Indeed this is a nice way of getting out-of-the-box command line handling for simple (and not-so-simple maybe?) programs:
#!/usr/bin/env raku
use v6;
unit sub MAIN (:$this!, :$that = 'whatever');
put "this<$this>";
put "that<$that>";
It’s the good ol’ bunch of lines likely to grow untamed, which has a retro feeling I like at my age.
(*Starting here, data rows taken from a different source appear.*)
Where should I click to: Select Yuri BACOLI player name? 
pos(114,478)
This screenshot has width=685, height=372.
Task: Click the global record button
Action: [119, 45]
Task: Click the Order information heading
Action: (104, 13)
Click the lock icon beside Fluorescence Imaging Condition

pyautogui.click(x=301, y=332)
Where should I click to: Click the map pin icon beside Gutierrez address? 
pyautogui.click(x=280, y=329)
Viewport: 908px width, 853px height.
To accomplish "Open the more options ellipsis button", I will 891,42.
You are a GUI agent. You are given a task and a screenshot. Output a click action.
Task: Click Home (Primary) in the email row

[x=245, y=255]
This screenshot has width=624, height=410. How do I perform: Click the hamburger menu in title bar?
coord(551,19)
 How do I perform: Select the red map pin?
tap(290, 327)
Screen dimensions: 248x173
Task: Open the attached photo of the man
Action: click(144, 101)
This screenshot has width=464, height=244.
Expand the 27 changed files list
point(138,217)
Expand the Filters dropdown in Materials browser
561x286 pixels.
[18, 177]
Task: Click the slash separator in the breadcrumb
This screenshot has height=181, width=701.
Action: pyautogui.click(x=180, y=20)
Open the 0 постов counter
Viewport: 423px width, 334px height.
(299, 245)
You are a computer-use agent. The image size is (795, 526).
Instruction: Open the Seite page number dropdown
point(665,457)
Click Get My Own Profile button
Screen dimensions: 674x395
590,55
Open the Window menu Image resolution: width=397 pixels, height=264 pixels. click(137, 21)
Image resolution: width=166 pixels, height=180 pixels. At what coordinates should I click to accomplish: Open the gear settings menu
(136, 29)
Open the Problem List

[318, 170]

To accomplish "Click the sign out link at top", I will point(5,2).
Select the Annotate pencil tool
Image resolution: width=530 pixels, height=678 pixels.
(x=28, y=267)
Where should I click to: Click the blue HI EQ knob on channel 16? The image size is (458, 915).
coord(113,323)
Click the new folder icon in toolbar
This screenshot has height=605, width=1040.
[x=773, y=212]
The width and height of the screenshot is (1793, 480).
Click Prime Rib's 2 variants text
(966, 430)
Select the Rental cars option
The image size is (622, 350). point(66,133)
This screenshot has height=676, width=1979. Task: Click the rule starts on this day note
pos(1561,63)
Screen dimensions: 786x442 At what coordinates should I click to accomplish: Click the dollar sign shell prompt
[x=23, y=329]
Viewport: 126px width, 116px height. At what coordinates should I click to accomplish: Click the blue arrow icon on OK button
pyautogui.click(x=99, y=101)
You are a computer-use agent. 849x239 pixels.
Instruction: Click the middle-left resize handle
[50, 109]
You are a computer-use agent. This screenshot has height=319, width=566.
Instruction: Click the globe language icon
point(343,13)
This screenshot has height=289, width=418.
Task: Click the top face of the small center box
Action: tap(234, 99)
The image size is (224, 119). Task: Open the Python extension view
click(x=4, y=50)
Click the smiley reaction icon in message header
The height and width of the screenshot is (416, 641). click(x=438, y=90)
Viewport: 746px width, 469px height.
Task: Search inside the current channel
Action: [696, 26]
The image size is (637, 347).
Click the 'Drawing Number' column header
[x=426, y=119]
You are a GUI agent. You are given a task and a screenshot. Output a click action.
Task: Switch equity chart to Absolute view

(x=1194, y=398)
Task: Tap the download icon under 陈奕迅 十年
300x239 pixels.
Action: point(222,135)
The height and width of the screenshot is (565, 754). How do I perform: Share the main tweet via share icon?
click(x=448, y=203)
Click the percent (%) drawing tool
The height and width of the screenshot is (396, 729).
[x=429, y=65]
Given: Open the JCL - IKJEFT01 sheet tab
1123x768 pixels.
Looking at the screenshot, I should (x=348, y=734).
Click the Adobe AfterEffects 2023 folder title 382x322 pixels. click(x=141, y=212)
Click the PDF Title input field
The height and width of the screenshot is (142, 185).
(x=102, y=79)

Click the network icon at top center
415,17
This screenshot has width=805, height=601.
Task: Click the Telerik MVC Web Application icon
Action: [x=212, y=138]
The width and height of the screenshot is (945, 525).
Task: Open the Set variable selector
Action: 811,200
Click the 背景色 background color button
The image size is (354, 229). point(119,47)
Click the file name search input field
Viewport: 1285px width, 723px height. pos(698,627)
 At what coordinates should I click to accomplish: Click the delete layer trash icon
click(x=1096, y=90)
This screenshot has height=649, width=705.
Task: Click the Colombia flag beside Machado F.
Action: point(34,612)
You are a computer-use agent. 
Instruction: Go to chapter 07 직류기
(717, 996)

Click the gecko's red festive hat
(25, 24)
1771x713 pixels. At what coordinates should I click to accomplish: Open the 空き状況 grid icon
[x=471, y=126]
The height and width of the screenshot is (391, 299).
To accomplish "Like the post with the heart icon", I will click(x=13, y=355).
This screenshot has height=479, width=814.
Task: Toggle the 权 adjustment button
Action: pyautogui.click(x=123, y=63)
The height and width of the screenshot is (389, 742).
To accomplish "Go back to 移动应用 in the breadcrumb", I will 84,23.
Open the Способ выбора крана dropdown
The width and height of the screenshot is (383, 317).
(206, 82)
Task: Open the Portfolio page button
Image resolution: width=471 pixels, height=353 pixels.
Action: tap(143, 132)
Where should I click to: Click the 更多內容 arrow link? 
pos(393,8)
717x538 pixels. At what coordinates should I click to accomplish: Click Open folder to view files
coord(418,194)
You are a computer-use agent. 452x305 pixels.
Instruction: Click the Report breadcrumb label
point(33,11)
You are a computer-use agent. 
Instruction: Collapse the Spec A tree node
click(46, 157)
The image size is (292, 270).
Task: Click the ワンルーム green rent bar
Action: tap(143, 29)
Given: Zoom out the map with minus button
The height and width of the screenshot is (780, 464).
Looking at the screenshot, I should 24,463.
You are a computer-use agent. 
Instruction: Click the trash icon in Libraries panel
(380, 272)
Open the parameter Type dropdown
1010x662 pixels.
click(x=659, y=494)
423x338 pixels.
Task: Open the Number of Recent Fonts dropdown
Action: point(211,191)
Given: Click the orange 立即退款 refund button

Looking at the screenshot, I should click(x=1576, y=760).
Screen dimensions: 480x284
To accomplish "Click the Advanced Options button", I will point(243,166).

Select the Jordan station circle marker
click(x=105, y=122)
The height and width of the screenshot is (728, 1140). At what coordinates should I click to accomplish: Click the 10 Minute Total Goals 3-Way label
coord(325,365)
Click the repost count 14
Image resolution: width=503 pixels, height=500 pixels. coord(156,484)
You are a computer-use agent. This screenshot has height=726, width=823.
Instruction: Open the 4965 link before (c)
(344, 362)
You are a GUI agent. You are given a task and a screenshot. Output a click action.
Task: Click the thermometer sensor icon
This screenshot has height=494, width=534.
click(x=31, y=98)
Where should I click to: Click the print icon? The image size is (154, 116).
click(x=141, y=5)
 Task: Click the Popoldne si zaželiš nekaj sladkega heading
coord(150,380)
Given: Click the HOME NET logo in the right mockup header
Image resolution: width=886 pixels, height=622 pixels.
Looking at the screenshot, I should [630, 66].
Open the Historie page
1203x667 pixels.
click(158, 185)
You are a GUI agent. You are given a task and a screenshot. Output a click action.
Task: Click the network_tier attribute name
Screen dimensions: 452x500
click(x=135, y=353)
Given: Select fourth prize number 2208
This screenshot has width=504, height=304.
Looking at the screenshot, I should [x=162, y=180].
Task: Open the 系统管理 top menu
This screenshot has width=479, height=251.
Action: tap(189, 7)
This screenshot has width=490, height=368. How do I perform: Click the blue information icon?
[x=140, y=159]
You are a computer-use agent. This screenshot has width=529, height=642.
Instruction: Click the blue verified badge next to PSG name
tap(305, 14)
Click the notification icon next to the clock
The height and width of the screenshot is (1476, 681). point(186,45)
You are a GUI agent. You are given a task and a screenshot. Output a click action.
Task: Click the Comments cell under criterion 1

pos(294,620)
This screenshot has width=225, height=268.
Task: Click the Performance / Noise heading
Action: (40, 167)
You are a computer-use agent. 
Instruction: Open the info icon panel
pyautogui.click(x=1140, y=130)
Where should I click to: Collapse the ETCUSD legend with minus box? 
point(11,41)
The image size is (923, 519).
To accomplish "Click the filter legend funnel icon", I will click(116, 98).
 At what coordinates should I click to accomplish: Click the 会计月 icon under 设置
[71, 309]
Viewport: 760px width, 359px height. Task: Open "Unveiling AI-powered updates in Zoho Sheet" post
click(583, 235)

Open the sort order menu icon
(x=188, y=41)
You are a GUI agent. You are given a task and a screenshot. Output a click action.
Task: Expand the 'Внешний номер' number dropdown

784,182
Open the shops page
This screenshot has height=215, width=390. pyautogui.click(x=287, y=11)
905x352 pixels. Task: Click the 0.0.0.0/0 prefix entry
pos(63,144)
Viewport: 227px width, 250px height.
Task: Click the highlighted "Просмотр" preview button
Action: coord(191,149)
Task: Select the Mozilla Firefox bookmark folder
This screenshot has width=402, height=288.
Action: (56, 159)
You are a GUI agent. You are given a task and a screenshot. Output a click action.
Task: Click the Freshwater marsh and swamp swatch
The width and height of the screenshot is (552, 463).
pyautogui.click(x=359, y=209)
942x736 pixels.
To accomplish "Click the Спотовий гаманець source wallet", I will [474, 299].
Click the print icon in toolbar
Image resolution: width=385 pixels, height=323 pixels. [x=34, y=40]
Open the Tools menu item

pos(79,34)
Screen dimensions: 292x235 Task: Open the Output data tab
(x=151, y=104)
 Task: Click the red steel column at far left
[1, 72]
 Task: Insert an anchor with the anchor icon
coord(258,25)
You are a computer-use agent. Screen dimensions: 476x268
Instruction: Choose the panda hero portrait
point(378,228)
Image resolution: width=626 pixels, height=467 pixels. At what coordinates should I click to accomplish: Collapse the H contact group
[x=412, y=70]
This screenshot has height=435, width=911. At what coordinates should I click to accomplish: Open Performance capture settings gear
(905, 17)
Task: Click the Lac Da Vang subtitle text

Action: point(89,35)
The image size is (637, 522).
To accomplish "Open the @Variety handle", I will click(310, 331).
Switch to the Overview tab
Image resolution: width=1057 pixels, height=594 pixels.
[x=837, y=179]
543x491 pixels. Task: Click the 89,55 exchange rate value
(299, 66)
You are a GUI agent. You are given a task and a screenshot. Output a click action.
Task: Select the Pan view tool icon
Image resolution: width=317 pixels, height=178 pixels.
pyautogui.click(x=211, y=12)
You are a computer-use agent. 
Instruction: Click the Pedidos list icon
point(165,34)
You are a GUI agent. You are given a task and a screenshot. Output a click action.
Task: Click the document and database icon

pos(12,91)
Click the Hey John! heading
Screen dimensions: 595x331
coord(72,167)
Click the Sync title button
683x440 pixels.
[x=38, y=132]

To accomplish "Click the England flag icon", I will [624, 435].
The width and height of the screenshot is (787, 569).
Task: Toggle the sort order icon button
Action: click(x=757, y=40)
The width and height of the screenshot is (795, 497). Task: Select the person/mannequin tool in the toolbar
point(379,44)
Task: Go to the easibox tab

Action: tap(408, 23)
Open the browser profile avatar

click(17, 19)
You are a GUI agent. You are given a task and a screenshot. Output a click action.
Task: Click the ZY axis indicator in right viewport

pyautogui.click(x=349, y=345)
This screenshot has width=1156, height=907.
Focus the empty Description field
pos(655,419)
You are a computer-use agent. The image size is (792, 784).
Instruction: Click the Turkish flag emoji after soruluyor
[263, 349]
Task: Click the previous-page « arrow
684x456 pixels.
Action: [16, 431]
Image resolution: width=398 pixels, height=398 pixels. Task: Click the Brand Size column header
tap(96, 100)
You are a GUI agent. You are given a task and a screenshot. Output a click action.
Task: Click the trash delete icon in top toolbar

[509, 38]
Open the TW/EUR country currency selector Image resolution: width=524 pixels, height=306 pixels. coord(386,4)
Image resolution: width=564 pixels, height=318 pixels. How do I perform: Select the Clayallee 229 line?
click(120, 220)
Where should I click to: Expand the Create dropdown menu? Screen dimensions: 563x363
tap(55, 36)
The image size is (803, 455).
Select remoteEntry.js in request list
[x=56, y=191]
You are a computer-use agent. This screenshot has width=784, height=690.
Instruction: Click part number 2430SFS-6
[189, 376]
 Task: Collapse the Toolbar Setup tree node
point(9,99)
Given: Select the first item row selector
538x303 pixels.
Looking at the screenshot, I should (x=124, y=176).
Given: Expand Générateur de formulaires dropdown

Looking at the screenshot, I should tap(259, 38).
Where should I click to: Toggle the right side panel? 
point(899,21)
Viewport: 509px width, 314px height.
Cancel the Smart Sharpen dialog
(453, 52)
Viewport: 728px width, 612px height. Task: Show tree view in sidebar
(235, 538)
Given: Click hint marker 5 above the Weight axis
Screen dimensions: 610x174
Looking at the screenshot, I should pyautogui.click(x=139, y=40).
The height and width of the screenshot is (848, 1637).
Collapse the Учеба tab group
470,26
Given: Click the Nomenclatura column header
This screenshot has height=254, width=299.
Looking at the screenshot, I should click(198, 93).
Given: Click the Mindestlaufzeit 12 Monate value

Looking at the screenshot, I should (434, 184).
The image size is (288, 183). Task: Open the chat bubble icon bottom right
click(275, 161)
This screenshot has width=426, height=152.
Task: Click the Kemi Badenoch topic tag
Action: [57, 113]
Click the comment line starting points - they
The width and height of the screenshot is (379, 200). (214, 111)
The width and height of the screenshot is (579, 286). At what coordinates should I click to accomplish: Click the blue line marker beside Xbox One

But then this caught my attention (emphasis mine):
For short programs with no other subroutines, I prefer […]
Wait, what?
This restriction can be loosened a bit. Raku allows having subs nested in other subs, so this works too:
#!/usr/bin/env raku
use v6;
unit sub MAIN (:$this!, :$that = 'whatever');
put "this<$this>";
put "that<$that>";
print-all($this, $that);
sub print-all (*@stuff) { .put for @stuff }
Then… of course there will probably be differences (like… does
print-all
have a fully qualified name at all?), but again this means
that for simple programs it’s still possible to get organized with
some modularity.
Alas, at the expense of that retro feeling. I’m getting too old for this…
Have -Ofun
and stay safe people!!!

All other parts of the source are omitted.